Posted by: Ken Harthun
hackers, HP, insecure, Vulnerabilities
There has been a furor today over some Columbia University researchers’ claims that certain HP printers can be compromised by hackers via “Remote Firmware Update” and made to overheat or catch fire. This article on redtape.msnbc.com is the first one I was aware of and leads with:
Could a hacker from half-way around the planet control your printer and give it instructions so frantic that it could eventually catch fire? Or use a hijacked printer as a copy machine for criminals, making it easy to commit identity theft or even take control of entire networks that would otherwise be secure?
It’s not only possible, but likely, say researchers at Columbia University, who claim they’ve discovered a new class of computer security flaws that could impact millions of businesses, consumers, and even government agencies.

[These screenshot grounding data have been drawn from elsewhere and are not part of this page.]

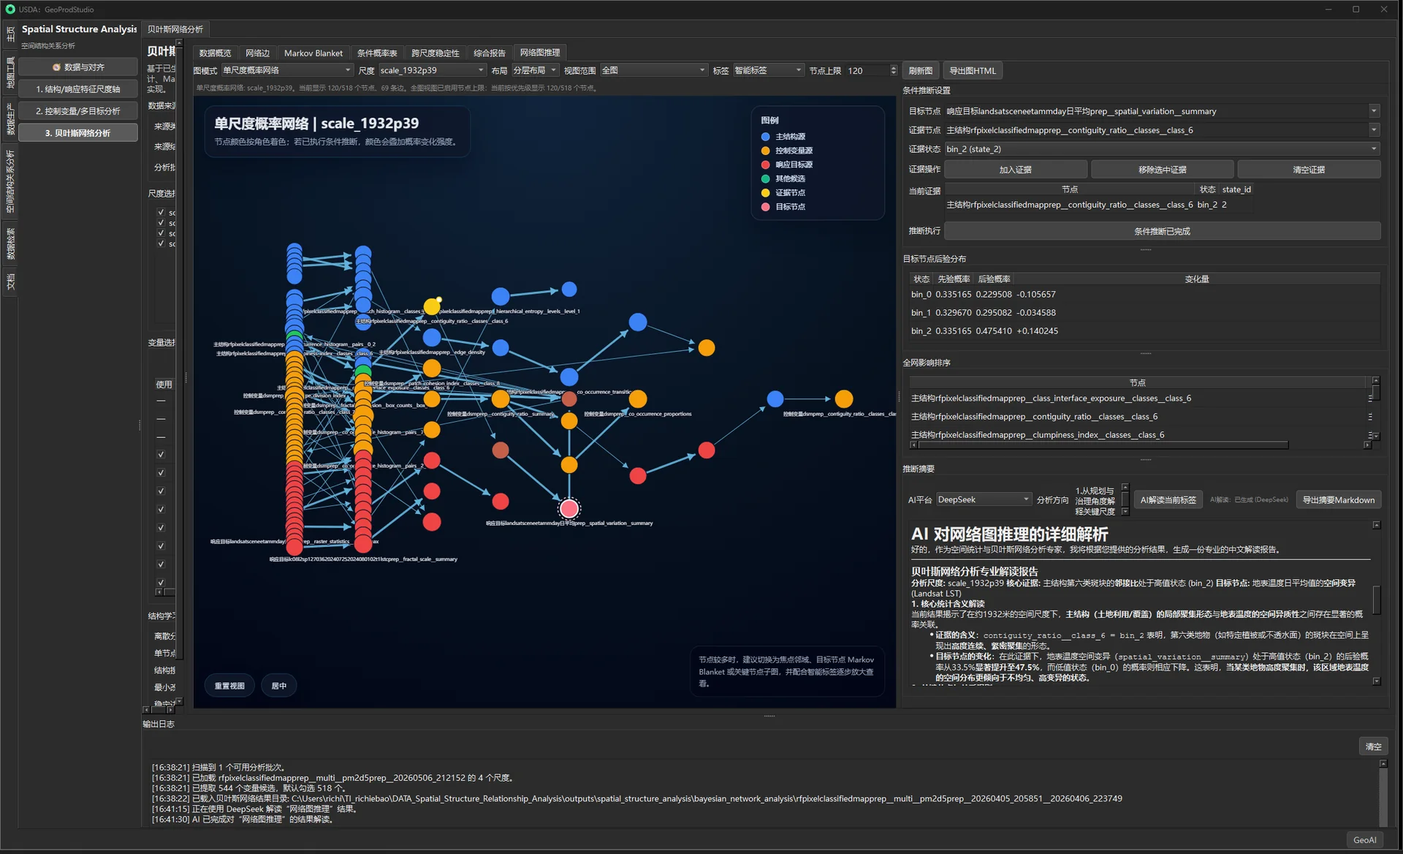Click the 重置视图 button on graph
Screen dimensions: 1403x854
click(x=229, y=686)
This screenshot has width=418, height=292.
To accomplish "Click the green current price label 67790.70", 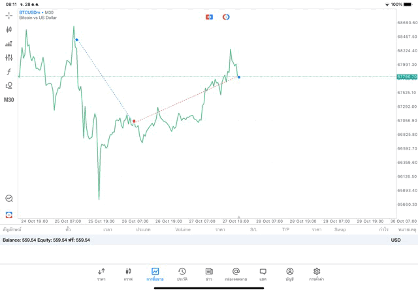I will click(x=406, y=77).
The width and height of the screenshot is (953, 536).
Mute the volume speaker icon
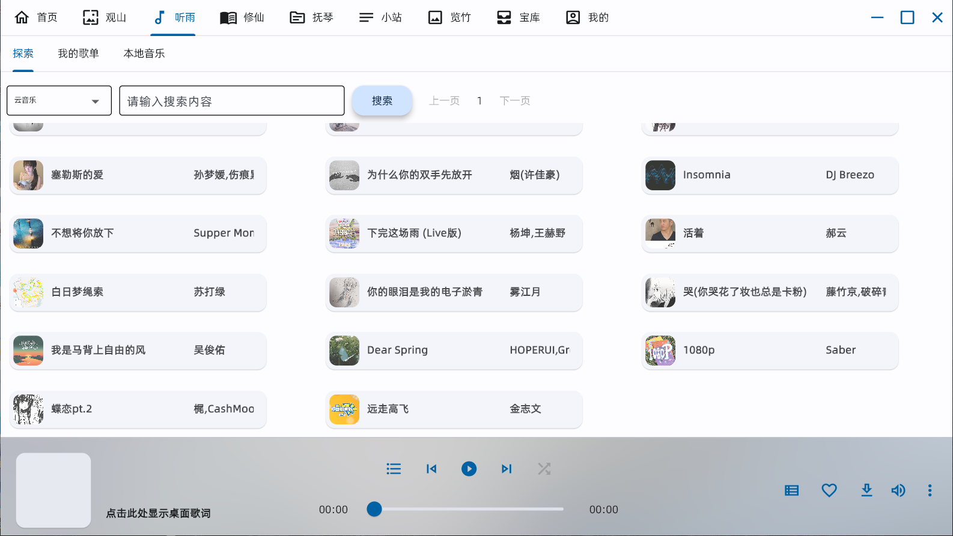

You can read the article and decide for yourself it this is a real threat or just sensational journalism. My take is that I’m not going to worry about it unless it starts happening in the wild. Naturally, HP responded and while I’m no HP apologist, I tend to view their stance as justified. You can read HP’s statement which leads with:
Today there has been sensational and inaccurate reporting regarding a potential security vulnerability with some HP LaserJet printers. No customer has reported unauthorized access. Speculation regarding potential for devices to catch fire due to a firmware change is false.
HP LaserJet printers have a hardware element called a “thermal breaker” that is designed to prevent the fuser from overheating or causing a fire. It cannot be overcome by a firmware change or this proposed vulnerability.
While HP has identified a potential security vulnerability with some HP LaserJet printers, no customer has reported unauthorized access. The specific vulnerability exists for some HP LaserJet devices if placed on a public internet without a firewall.
HP says it is working on a firmware upgrade to address the security vulnerability.